• [TASKS TO COMPLETE]:
1) In the excerpted passage, how many patients did the systematic review published in 2008 combine?
2) Rewrite the part of the excerpted passage starting with "However, a systematic" and going on through "movement, and strength.", and swap "systematic review" for "meta-analysis".
(EXCERPTED PASSAGE)
The first HA series in the literature reported 90% success rate in 43 patients with a mean age of 55.3 years and follow up between 1 and 16 years.9
The greatest influence on the success of HA is repair and healing of the lesser and greater tuberosities.11,13 This can be optimised by restoration of humeral stem height and retroversion.11,13 Humeral lengthening of more than 1 cm or shortening of more than 1.5 cm or 40° or more retroversion is likely to produce low Constant scores, i.e., poor functional outcomes.13
In 2003, an observational cohort study of 163 consecutive patients treated with primary HA showed good Constant scores with overall good functional outcomes in terms of pain, range of movement and survival of the implant; especially in young patients.12 Furthermore, a multicentre retrospective study of 167 patients with 3–4 part fractures in 12 Austrian hospitals published in 2004, with follow up of more than a year, showed good Constant scores and excellent pain relief.11 This study also showed greater tuberosity healing significantly influences the outcome of surgery.
However, a systematic review published in 2008 combining 810 patients from 16 studies with a mean age of 67.7 years and mean follow up of 3.7 years, showed a combined Constant score function of only 57 out of 100.24 This was derived from pain relief, range of movement, and strength.
(End EXCERPTED PASSAGE)
(DATASET EXCERPTS)
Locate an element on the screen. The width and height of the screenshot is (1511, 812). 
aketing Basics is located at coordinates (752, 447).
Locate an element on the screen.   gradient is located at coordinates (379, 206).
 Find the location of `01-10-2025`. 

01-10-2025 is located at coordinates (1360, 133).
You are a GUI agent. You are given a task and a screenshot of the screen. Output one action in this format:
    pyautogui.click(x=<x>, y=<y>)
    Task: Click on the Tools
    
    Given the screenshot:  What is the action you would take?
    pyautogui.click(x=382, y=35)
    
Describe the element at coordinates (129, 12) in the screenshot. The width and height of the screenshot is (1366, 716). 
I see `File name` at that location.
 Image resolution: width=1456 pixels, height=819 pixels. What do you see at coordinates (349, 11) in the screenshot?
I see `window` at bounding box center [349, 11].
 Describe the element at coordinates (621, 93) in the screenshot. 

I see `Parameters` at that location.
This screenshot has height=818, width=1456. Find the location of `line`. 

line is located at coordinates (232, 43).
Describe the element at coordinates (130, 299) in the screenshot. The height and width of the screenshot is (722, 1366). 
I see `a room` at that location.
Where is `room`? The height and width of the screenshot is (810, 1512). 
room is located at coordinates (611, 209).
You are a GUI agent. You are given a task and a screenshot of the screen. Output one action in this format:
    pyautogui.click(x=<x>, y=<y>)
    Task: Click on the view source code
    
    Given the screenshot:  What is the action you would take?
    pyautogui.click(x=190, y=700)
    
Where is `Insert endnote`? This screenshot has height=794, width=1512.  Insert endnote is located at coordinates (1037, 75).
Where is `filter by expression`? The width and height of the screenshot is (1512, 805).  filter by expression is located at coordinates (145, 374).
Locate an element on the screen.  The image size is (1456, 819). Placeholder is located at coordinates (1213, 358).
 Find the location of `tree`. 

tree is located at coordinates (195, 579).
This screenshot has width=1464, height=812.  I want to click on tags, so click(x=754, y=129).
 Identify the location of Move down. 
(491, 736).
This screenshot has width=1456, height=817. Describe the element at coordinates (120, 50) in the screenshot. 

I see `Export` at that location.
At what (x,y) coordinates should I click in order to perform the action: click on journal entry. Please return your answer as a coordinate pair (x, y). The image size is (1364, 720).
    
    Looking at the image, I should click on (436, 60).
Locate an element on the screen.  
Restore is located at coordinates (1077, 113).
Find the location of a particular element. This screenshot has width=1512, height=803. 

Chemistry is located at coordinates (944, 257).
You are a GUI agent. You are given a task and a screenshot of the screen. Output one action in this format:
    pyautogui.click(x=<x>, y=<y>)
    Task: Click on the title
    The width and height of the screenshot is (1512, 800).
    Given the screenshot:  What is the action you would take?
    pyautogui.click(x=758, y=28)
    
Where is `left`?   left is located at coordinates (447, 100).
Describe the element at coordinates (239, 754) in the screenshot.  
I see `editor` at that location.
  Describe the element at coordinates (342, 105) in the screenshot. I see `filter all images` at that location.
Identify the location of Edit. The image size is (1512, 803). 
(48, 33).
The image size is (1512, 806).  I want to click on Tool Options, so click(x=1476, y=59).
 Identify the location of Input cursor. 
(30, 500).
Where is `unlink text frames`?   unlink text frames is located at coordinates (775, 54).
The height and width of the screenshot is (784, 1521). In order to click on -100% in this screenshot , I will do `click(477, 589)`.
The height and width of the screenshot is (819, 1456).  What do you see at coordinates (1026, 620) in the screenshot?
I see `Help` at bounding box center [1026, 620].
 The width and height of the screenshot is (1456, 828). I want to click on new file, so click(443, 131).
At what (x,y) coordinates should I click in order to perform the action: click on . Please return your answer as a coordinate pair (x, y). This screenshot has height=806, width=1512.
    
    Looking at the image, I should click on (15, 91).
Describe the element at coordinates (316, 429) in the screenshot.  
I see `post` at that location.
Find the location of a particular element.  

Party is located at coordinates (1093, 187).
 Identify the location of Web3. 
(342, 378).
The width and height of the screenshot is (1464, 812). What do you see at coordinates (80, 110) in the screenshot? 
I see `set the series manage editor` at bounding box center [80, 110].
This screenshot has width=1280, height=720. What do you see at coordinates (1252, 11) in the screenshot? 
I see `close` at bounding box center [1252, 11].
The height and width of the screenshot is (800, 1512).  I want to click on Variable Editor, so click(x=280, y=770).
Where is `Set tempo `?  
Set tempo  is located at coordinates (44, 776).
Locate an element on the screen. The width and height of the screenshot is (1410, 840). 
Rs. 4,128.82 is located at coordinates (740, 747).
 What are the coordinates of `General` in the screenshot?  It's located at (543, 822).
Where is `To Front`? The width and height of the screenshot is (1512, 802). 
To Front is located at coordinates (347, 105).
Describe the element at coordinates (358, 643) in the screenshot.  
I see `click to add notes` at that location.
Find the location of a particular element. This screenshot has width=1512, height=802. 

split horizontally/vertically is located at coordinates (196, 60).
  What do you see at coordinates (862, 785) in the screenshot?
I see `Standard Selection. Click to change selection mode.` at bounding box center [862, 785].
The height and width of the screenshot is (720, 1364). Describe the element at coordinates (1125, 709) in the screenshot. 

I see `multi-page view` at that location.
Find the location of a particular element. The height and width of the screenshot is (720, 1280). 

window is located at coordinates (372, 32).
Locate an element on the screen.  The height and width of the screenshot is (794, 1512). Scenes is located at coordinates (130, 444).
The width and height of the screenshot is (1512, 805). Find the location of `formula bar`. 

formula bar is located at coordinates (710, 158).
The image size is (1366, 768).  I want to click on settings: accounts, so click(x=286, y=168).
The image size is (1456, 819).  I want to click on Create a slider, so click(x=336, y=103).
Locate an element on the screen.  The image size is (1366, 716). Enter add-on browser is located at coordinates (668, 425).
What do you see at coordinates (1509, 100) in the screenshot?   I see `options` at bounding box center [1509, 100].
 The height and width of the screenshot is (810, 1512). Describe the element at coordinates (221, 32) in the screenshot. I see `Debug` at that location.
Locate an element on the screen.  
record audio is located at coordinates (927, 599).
(End DATASET EXCERPTS)
• [ANSWER SECTION]:
1) 810 patients from 16 studies.

2)
However, a meta-analysis published in 2008 combining 810 patients from 16 studies with a mean age of 67.7 years and mean follow up of 3.7 years, showed a combined Constant score function of only 57 out of 100.24 This was derived from pain relief, range of movement, and strength.